Arbeitsaufträge →
1. Entnimm dem Text über den Materials Data Space alles von „Der Werkstoff wird“ bis einschließlich „bei kurzen Innovationszyklen.“ und gib es wortgetreu wieder.
2. Führe den Text über den Materials Data Space im Anschluss an seinen letzten Satz weiter.

Der Werkstoff wird digital: Fraunhofer stellt Materials Data Space vor
Neue Werkstoffe sind der entscheidende Treiber bei der Entwicklung innovativer Produkte im verarbeitenden Gewerbe. Schätzungen zufolge basieren schon heute bis zu 70 Prozent aller neuen Erzeugnisse auf neuen Werkstoffen.
Für Industrie 4.0, die enge Verzahnung der Produktion mit der modernen Informations- und Kommunikationstechnik, wird die Bedeutung der Werkstoffe noch steigen. Sie sollen maßgeschneiderte Produkte nach individuellen Kundenwünschen möglich machen –kostengünstig, mit hoher Qualität und bei kurzen Innovationszyklen.
Um dafür die Grundlagen zu schaffen, hat der Fraunhofer-Verbund MATER IALS, der die Kompetenzen von 15 materialwissenschaftlich orientierten Instituten der Fraunhofer-Gesellschaft bündelt, das Konzept des Materials Data Space entwickelt.
»Der Materials Data Space stellt alle relevanten Informationen zu den Werkstoffen und Bauteilen digitalisiert in einer leistungsfähigen und unternehmensübergreifenden Plattform zur Verfügung», beschreibt Prof. Dr. Peter Elsner, Vorsitzender des Verbunds die Initiative.

Materialauszüge →
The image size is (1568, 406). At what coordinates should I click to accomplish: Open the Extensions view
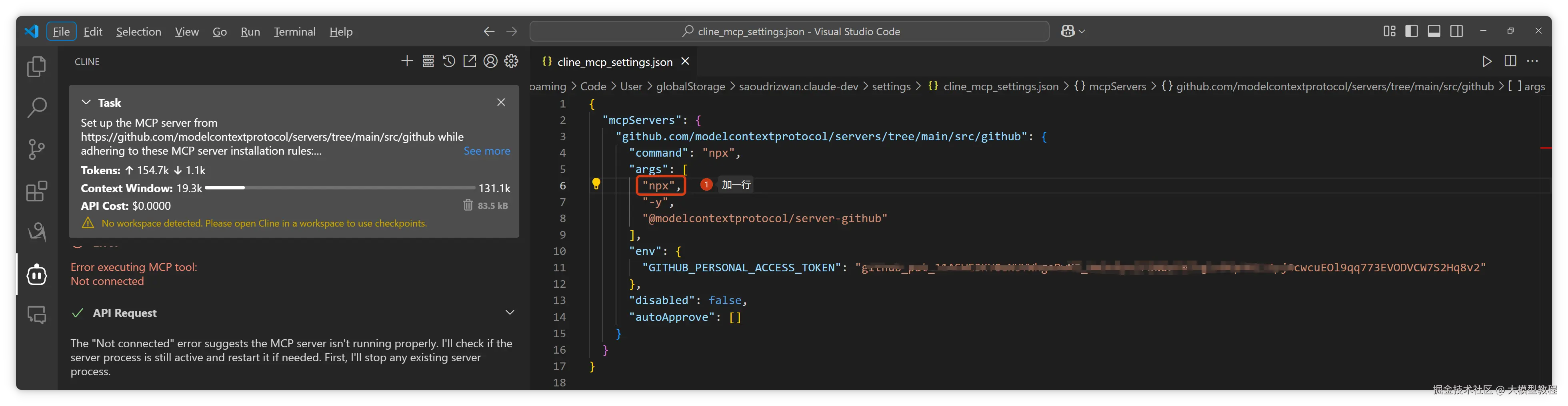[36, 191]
---
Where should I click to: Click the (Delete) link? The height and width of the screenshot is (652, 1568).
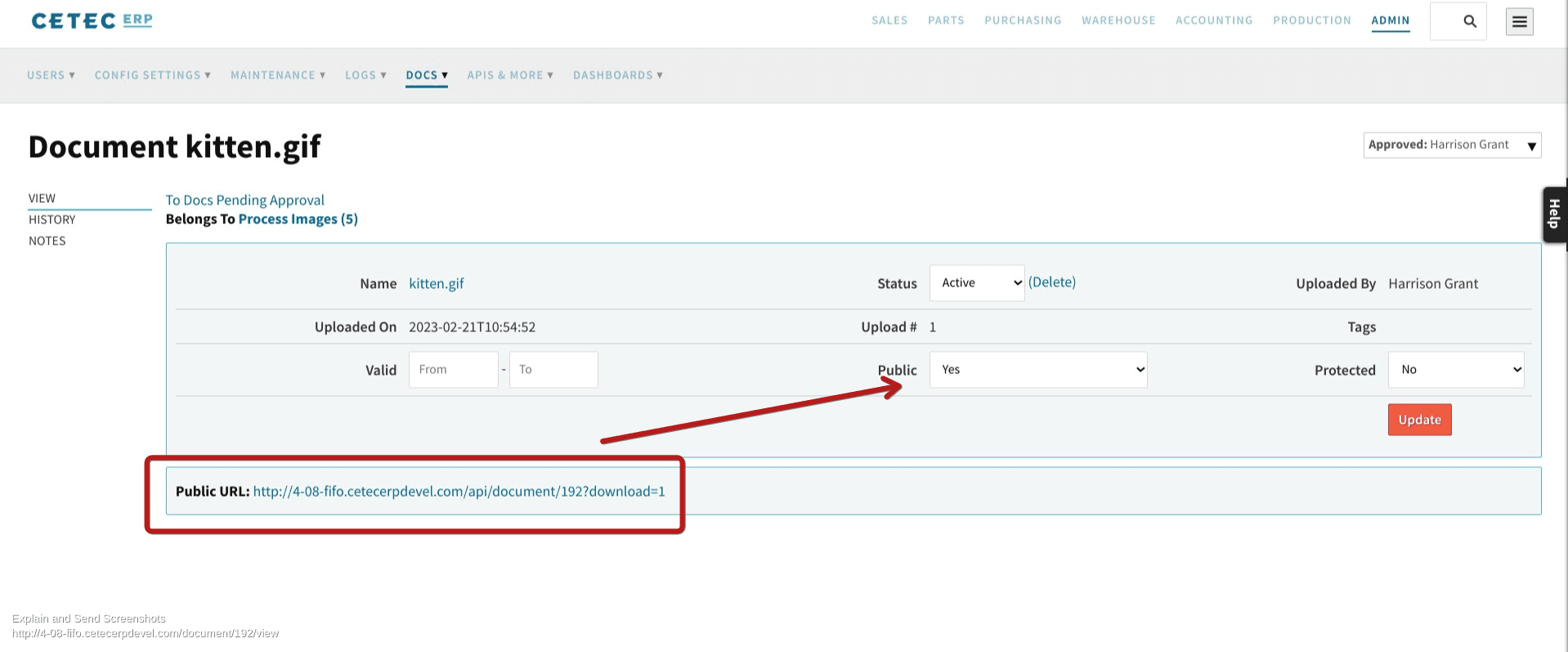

Erwartete Lösungen →
1.
Der Werkstoff wird digital: Fraunhofer stellt Materials Data Space vor
Neue Werkstoffe sind der entscheidende Treiber bei der Entwicklung innovativer Produkte im verarbeitenden Gewerbe. Schätzungen zufolge basieren schon heute bis zu 70 Prozent aller neuen Erzeugnisse auf neuen Werkstoffen.
Für Industrie 4.0, die enge Verzahnung der Produktion mit der modernen Informations- und Kommunikationstechnik, wird die Bedeutung der Werkstoffe noch steigen. Sie sollen maßgeschneiderte Produkte nach individuellen Kundenwünschen möglich machen –kostengünstig, mit hoher Qualität und bei kurzen Innovationszyklen.

2.
»Wir wollen es Entwicklern und Ingenieuren ermöglichen, die eingesetzten Werkstoffe in den jeweiligen Entwicklungsschritten als variable Systeme mit einstellbaren Eigenschaften zu begreifen und zu nutzen«, sagt Elsner. Am Ende der Entwicklung könnte ein virtueller Raum stehen, in dem sich Werkstücke und Produkte autonom bewegen, das heißt in Wechselwirkung mit den Herstellungs- und Bearbeitungsmaschinen und -anlagen stehen und ihren eigenen Gestehungsprozess steuern.
»Fraunhofer stellt auf Basis des Industrial Data Space eine weitere zentrale Säule für eine erfolgreiche Industrie 4.0 bereit. Im Industrial Data Space schaffen wir einen sicheren Datenraum für Wertschöpfungsnetzwerke. Mit dem Materials Data Space fügen wir die Material- und Werkstoffdaten der an der Wertschöpfung beteiligten Instanzen hinzu«, erklärt Prof. Dr. Reimund Neugebauer, Präsident der Fraunhofer-Gesellschaft, und ergänzt:
»Die Entwicklung neuer Materialien, die fit für Industrie 4.0 sind, wäre ein entscheidender Wettbewerbsvorteil für die deutsche Industrie. Denn der Materialkostenanteil liegt im verarbeitenden Gewerbe zwischen 35 und 55 Prozent des Bruttoproduktionswertes und damit deutlich höher als beispielsweise der Energiekostenanteil.«
Daten zu einem Werkstoff beziehungsweise Bauteil stehen im Materials Data Space durchgängig über den gesamten Lebenszyklus zur Verfügung, vom Materialentwickler über den Werkstoff-, Halbzeug- und Bauteilhersteller bis hin zum Endnutzer und zum strategischen Recycling. An jedem Schritt des Prozesses werden in Echtzeit die dynamischen Materialeigenschaften erfasst und in den Materials Data Space eingespeist.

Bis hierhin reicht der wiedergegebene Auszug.